Все же когда о пехоте речь зашла (а слова там из «Пяди земли» взяты, самые обычные слова про то, что значило быть пехотинцем на войне), я сказал, хотя опыт общения с такими людьми учит: кивай, а делай по-своему:
— Летчики, конечно, героическое племя, но народу-то больше всего было в пехоте. И погибало там бессчетно.
Вот тут раздалось:
— Народ и партия во время войны были едины!
Это не он сам, это — супруга за его спиной. И все услышали бурное дыхание. Едины-то едины, а все же и тогда один по службе рос, другой в окопах мерз.

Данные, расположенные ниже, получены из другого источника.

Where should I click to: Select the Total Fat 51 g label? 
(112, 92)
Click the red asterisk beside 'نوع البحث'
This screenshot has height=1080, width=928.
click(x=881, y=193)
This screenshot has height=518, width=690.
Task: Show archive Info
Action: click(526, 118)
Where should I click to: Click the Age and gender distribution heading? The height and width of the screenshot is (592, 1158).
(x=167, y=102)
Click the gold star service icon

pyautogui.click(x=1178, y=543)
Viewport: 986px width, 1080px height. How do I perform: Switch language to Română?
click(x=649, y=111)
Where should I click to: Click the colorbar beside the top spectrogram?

Потом они уехали. И движение на площади восстановилось: троллейбусы пошли, машины хлынули сплошным потоком. А мы сидели в кабинете Юрия Петровича Любимова: что-то надо было решать. И пришла простая мысль: закуска есть, гости побрезговали, но нам она как раз. Нашлось и к закуске. И просветлело на душе, вспоминалось уже со смехом, как директор все на среду, на среду вставлял в программу спектакль: в ожидании милостей. Вот и дождались.
Лучший способ наживать неприятности
Позвонил мне приятель: ты читал статью Аннинского? Не читал. А ты прочти. И другой позвонил вскоре: читал? Да что стряслось? А вот прочти, прочти…
Лев Аннинский — интересный критик, пишет живо, легко. Что он такое мог написать, что взволновало умы? А тут и жене моей позвонила приятельница, далекая от литературы, но и ее возмутила статья. Нашли мы этот номер «Литературной газеты», прочел. Хотел было позвонить Аннинскому: Лева, бог с вами, что вы пишете? Но «Литературная газета» в то время выходила тиражом то ли миллион, то ли три миллиона экземпляров, решил я написать открытое письмо, та же «Литературная газета» его напечатала. Вот оно:
«Уважаемый Лев Александрович!
Вы знаете, я всегда с уважением относился к Вашей работе, но статья «Штрихи к блокадному пейзажу», напечатанная Вами в № 4 «Литературной газеты», вынудила меня написать это письмо. Цель статьи, как Вы ее определили, уточнение самого себя. «С чувством величайшей признательности я привожу здесь замечания ленинградского журналиста О. В. Рисса, уточнившего мой «пейзаж». То, что Седьмая симфония Шостаковича была исполнена в Ленинграде 9 августа 1942 года «под канонаду», казалось мне бесспорным фактом истории музыки», — пишете Вы. Но журналист уточнил: по приказу командующего Ленинградским фронтом были предприняты меры, чтобы город не подвергся обстрелу, велась контрбатарейная борьба. «Вот факт посильнее «канонады», — восхищаетесь Вы. — Контрбатарейная борьба — самопожертвование. Это на себя вызвать огонь противника. Чтоб он по тебе боезапас израсходовал. Артиллеристы, прикрывшие собой музыкантов, — вот музыка той войны».
Вы не артиллерист, Вы литератор. Тем более хочу спросить Вас: неужели Вы считаете нравственным, если бы так было на самом деле, чтобы одни люди шли на самопожертвование, вызывали огонь на себя, то есть погибали для того, чтобы другие люди в это время могли слушать и исполнять музыку? Даже если это исполнялась Седьмая симфония Шостаковича. Неужели это может вызвать у литератора восторг, а не скорбь и многие, многие размышления?